→ Directions for this task
Reproduce the material verbatim, covering the stretch from its beginning through the line containing "click(200, 927)".

::: Supplied information :::

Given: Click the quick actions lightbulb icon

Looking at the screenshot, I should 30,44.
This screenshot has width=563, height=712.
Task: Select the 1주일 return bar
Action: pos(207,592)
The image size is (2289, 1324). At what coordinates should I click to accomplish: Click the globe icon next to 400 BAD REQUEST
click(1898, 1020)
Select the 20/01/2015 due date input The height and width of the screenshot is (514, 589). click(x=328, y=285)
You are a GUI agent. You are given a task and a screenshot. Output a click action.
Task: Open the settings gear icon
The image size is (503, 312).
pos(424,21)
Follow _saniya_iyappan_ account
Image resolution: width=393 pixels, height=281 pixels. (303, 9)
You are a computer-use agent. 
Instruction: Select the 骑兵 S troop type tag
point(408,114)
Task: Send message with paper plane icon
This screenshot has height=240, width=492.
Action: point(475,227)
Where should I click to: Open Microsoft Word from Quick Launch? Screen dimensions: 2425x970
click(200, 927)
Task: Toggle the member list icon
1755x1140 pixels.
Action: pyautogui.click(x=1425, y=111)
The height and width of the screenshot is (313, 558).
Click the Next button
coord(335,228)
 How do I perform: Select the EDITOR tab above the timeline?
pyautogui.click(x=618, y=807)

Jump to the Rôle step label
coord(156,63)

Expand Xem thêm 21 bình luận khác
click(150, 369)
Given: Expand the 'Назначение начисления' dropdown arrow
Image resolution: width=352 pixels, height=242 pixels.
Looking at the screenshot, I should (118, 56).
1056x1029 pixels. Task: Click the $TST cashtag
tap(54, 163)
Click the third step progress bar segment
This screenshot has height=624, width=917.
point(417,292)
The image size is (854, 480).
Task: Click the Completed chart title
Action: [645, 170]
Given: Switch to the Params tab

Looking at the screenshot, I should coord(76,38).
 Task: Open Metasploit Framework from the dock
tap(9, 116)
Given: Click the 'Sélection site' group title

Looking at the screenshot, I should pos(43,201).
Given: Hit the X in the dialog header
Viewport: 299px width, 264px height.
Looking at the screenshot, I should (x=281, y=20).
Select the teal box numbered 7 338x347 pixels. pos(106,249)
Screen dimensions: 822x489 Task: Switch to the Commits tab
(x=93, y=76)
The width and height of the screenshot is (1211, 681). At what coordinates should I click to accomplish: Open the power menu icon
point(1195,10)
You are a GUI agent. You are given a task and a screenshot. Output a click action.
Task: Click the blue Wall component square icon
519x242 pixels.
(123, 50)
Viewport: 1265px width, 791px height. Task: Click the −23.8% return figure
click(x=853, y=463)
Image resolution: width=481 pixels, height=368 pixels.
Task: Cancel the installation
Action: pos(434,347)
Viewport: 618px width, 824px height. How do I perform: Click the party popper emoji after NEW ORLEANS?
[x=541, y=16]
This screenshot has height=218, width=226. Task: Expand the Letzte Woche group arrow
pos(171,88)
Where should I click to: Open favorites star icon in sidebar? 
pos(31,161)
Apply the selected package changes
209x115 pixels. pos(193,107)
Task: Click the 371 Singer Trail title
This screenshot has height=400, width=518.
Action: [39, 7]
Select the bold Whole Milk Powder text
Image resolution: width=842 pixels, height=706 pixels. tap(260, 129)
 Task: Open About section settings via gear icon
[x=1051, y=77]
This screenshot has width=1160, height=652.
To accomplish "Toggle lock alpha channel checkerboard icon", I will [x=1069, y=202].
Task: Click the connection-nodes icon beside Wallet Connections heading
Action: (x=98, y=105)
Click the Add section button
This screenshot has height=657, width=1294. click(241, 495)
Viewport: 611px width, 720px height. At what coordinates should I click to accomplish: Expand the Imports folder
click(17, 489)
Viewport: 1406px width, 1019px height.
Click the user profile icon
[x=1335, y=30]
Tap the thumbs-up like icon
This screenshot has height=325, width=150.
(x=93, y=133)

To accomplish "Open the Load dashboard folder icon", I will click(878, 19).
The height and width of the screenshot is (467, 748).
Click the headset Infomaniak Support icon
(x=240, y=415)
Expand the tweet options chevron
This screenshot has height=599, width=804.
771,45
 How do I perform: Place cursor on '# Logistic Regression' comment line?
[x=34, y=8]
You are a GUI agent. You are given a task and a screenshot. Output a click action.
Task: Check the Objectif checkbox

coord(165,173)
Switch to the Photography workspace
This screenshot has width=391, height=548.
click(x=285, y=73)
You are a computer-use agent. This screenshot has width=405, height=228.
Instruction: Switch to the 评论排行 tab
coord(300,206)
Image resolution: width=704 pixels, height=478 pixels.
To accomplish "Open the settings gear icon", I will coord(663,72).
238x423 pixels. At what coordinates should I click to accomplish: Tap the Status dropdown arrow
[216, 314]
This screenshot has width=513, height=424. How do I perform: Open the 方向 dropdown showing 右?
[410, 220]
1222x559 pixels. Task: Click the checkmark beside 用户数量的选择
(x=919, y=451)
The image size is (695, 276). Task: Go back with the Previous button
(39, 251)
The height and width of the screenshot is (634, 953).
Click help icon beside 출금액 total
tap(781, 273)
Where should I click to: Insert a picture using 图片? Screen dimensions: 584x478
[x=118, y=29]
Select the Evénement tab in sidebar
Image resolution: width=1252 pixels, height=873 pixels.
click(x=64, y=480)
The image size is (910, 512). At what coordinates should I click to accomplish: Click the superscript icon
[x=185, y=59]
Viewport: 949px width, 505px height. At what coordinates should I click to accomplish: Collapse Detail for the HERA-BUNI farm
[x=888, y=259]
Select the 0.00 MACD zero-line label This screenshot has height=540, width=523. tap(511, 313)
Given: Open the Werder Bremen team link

:::

→ Result below
Given: Click the quick actions lightbulb icon

Looking at the screenshot, I should 30,44.
This screenshot has width=563, height=712.
Task: Select the 1주일 return bar
Action: pos(207,592)
The image size is (2289, 1324). At what coordinates should I click to accomplish: Click the globe icon next to 400 BAD REQUEST
click(1898, 1020)
Select the 20/01/2015 due date input The height and width of the screenshot is (514, 589). click(x=328, y=285)
You are a GUI agent. You are given a task and a screenshot. Output a click action.
Task: Open the settings gear icon
The image size is (503, 312).
pos(424,21)
Follow _saniya_iyappan_ account
Image resolution: width=393 pixels, height=281 pixels. (303, 9)
You are a computer-use agent. 
Instruction: Select the 骑兵 S troop type tag
point(408,114)
Task: Send message with paper plane icon
This screenshot has height=240, width=492.
Action: point(475,227)
Where should I click to: Open Microsoft Word from Quick Launch? Screen dimensions: 2425x970
click(200, 927)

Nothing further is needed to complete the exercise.